We were running low on after school snacks, so I thought I'd whip up some popcorn. I initially promised the kids cinnamon popcorn, and then remembered that one of my favorite combos involves coconut oil and maple syrup. I thought--hmm, French toast popcorn? So I swapped out butter for the oil but you can do as you like if you want to make this vegan, or just don't want butter. I also had some cinnamon vanilla sugar on hand, so I used that, but you could use something similar.
It scarcely seems like something you'd need a recipe for, but here's what I did.
Ingredients
- 1/2 cup popping corn, preferably organic (I used some from Castle Valley Mills)
- 2 T. unsalted butter melted
- 2 T. maple syrup
- 1/2 tsp. cinnamon
- 1 tsp. sugar
- Lots of freshly ground pink Himalayan sea salt
Pop the corn the way you like. I have an air popper, so while that's going and I've set a bowl under it to catch it as it flies out, I get to work on the toppings.
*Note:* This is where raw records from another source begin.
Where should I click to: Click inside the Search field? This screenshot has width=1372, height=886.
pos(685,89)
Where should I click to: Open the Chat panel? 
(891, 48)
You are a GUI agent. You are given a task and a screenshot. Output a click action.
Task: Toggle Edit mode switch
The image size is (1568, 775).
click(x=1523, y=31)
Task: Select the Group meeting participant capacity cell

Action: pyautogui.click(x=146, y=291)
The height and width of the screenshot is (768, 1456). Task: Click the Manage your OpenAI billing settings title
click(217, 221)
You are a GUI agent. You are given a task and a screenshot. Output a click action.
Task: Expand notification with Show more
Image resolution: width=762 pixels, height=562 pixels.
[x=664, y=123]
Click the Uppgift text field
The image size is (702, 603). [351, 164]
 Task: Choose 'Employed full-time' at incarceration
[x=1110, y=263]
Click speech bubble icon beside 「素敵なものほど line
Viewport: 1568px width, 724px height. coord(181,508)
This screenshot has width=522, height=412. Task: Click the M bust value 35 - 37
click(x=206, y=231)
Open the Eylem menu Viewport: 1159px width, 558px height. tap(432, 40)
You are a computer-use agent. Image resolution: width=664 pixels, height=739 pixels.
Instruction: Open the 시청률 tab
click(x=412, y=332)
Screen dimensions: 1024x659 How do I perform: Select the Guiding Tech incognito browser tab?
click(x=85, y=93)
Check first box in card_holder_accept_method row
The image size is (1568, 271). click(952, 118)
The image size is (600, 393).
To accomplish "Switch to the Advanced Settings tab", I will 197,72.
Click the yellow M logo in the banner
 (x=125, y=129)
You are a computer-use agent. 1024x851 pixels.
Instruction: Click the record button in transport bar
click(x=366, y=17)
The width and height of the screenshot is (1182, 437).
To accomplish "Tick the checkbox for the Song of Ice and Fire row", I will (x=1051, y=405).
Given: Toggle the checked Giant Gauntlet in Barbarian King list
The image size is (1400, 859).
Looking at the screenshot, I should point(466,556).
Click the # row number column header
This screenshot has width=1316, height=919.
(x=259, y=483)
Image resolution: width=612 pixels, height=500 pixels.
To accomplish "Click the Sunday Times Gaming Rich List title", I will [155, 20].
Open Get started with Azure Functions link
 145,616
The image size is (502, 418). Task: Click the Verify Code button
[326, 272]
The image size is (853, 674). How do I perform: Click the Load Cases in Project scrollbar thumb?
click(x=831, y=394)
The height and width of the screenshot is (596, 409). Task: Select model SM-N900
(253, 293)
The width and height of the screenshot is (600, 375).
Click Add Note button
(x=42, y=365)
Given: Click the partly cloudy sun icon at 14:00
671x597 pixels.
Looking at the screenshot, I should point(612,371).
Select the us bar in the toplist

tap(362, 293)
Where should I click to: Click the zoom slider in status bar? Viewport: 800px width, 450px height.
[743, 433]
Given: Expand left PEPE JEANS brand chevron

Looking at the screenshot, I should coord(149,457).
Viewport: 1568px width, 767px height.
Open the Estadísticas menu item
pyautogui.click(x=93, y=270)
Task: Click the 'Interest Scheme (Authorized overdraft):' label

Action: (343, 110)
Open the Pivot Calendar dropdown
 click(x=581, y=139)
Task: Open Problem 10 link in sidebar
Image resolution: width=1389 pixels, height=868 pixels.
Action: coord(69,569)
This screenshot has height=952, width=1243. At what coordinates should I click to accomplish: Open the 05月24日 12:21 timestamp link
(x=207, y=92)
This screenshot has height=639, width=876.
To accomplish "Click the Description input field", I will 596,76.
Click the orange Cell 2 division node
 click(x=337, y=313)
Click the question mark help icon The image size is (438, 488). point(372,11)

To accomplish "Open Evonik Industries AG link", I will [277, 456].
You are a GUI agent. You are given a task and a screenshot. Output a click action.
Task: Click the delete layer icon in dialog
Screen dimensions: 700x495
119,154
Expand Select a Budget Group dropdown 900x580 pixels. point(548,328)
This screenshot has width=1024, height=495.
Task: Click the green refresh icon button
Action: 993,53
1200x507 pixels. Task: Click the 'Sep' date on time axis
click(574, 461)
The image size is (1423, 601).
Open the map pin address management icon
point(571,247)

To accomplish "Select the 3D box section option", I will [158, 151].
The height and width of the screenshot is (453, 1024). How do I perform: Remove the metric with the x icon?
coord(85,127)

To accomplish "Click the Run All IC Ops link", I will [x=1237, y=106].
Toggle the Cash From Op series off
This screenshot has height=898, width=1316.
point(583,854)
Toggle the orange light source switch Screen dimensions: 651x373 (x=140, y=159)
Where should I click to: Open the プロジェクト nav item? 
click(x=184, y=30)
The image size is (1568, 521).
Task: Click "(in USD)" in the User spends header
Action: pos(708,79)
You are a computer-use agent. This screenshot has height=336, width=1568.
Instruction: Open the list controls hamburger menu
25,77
Melt the butter and then add the maple syrup, cinnamon, sugar and lots of sea salt, in a little bowl. Stir it all together.
When the popping has slowed down to one pop every five to ten seconds, you can safely stop the process. Drizzle the toppings over the popcorn and toss gently with a rubber spatula or use your clean hands.
This is so good, it won't last long, but should you desire to store some of this, it'll keep for a few days in a tightly sealed container or in a zip-top plastic bag.
Enjoy!
What's your favorite way to dress up popcorn, beyond the classics?